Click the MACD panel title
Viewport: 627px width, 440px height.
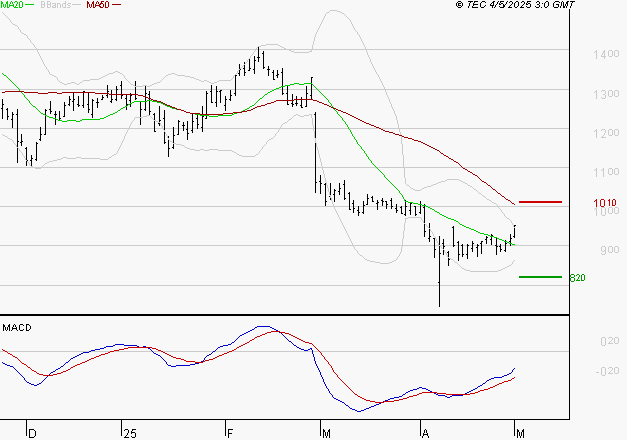click(16, 327)
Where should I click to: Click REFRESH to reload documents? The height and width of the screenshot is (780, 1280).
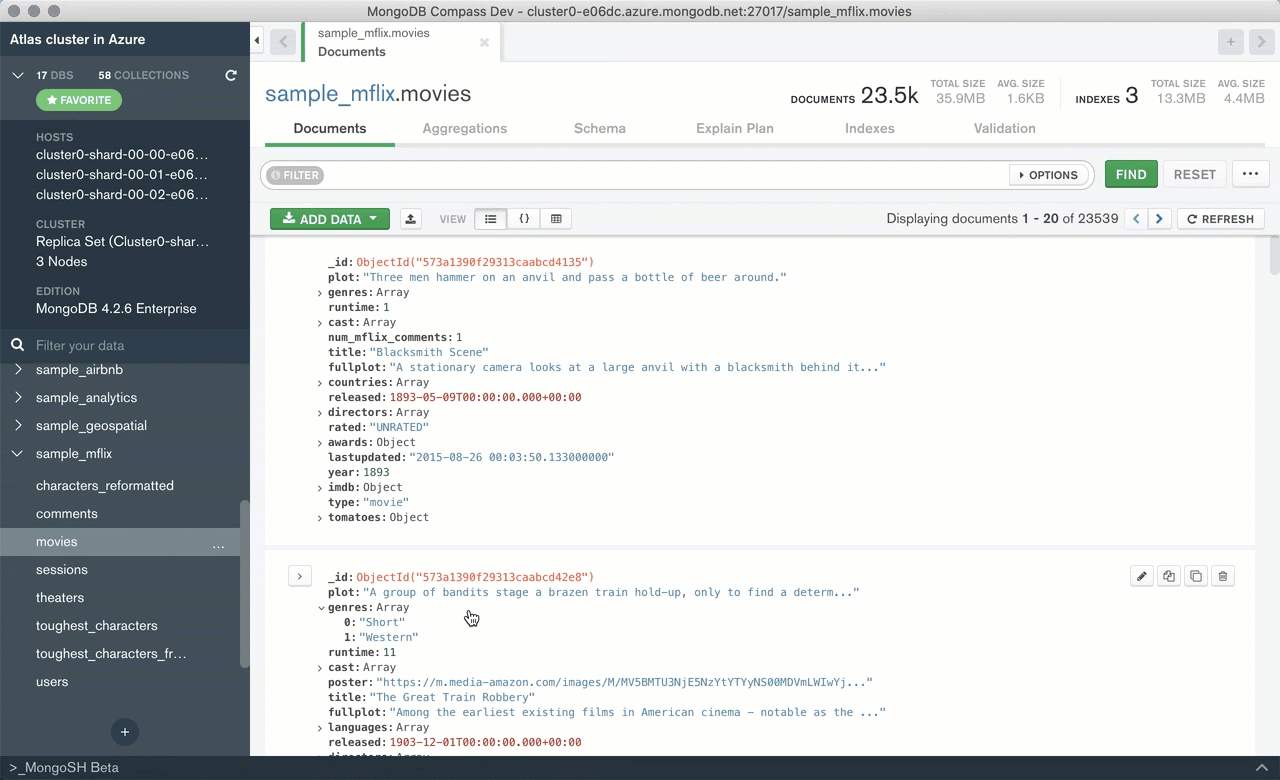point(1220,218)
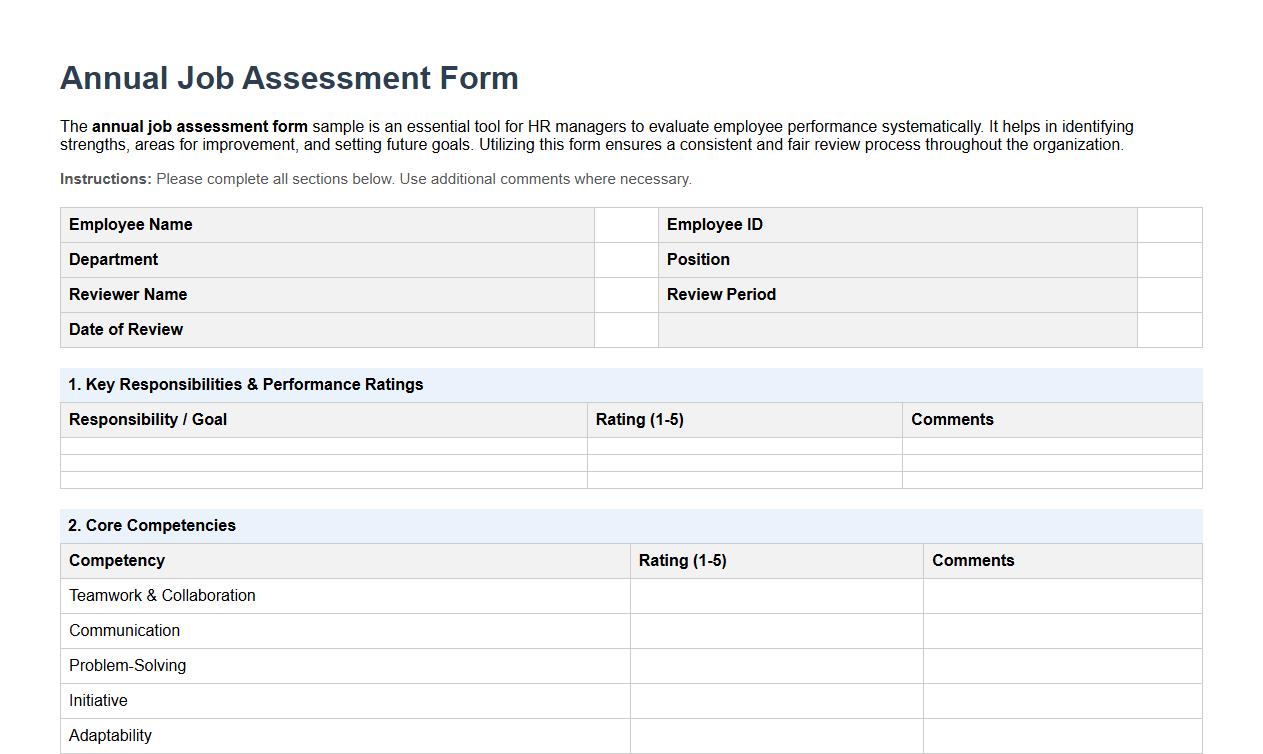This screenshot has width=1263, height=754.
Task: Click the Key Responsibilities section header
Action: click(x=245, y=384)
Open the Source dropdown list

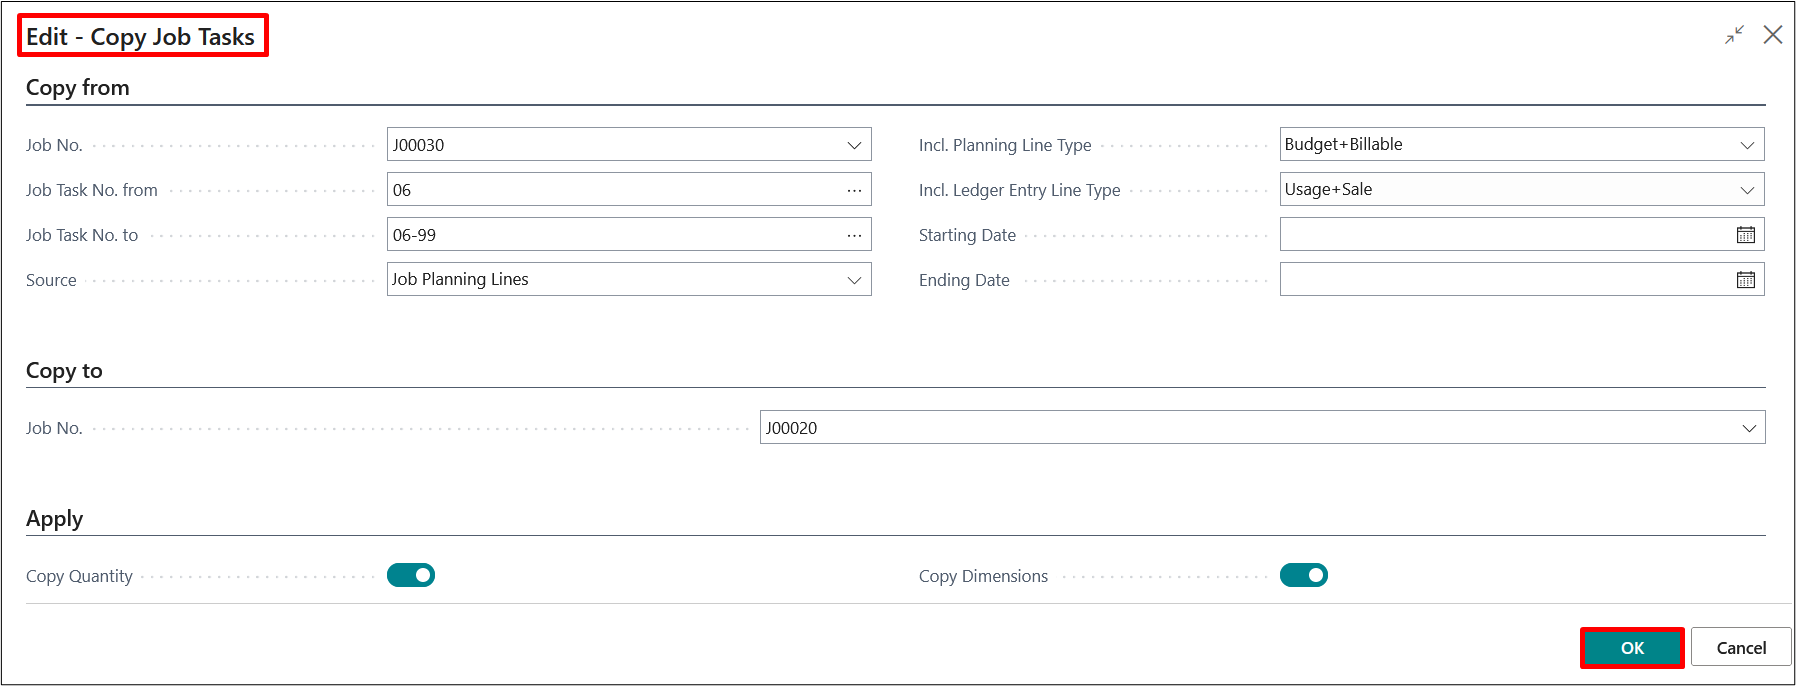[x=854, y=280]

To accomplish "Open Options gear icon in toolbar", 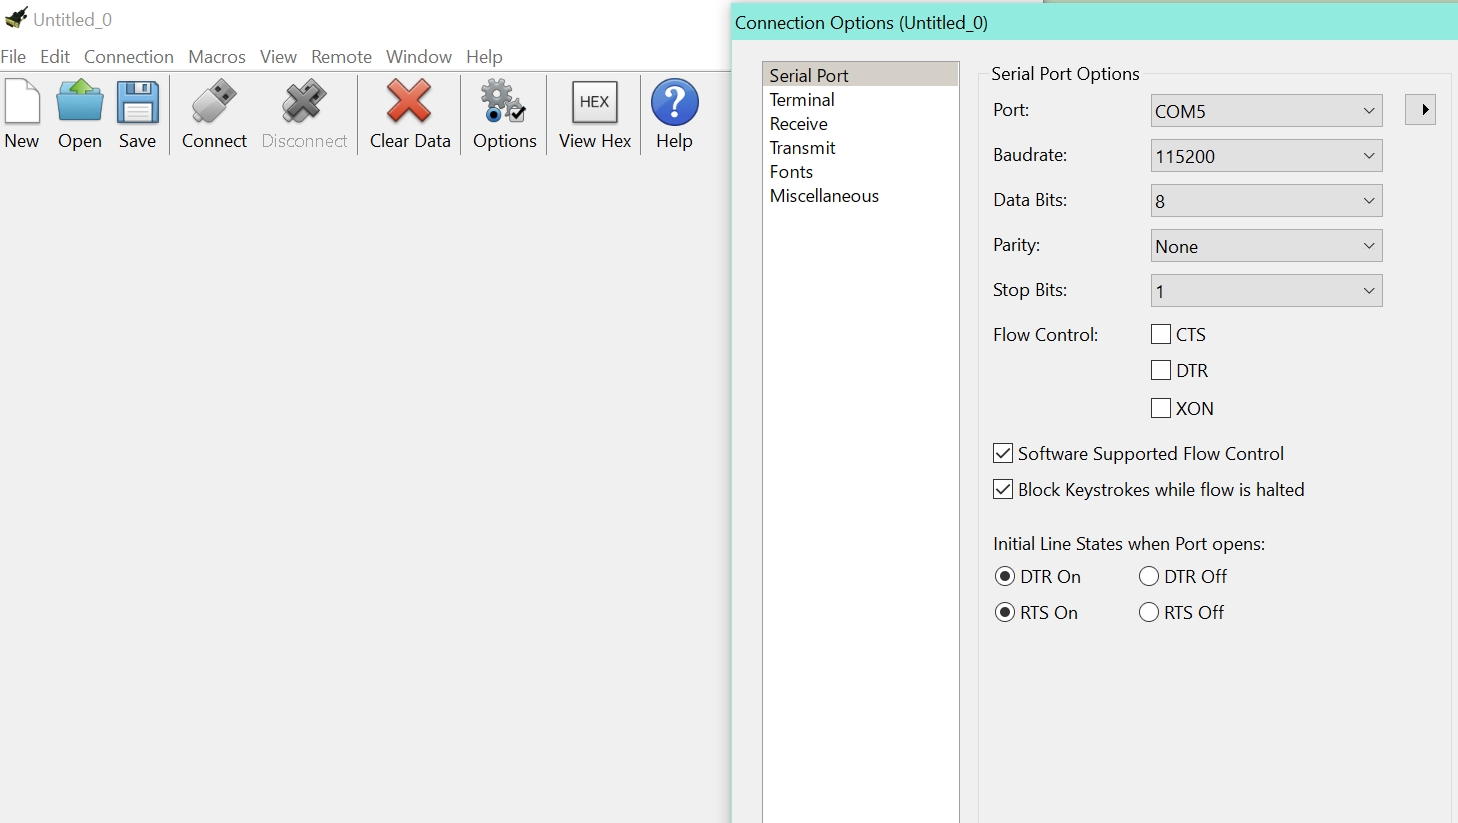I will [504, 103].
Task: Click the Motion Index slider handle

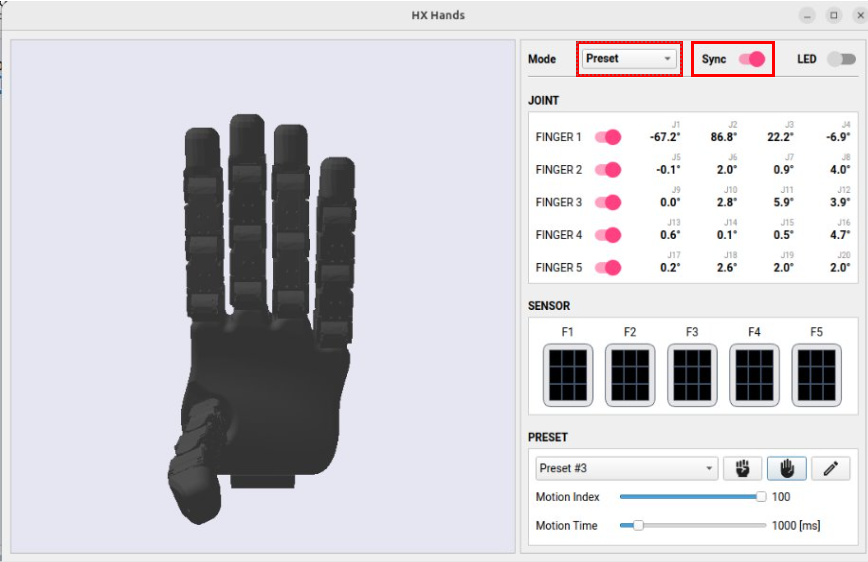Action: 761,497
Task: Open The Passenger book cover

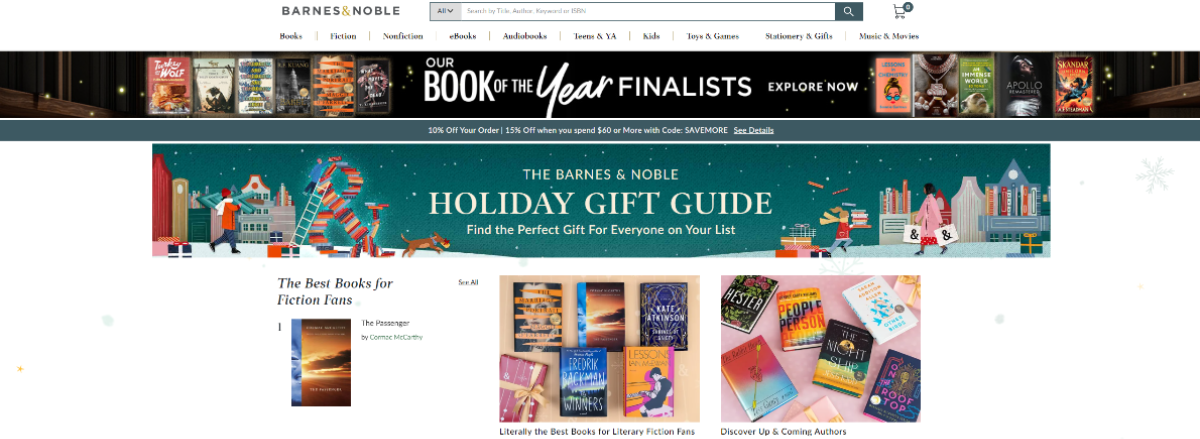Action: pos(321,362)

_WHAT YOU SHOULD DO_
The output should hold only the lines from the one containing "Task: Click the Motion Index slider handle" through the last line of the listing, reproduced exactly, pictures omitted.

_REPLY TO THE TASK_
Task: Click the Motion Index slider handle

Action: 761,497
Task: Open The Passenger book cover

Action: pos(321,362)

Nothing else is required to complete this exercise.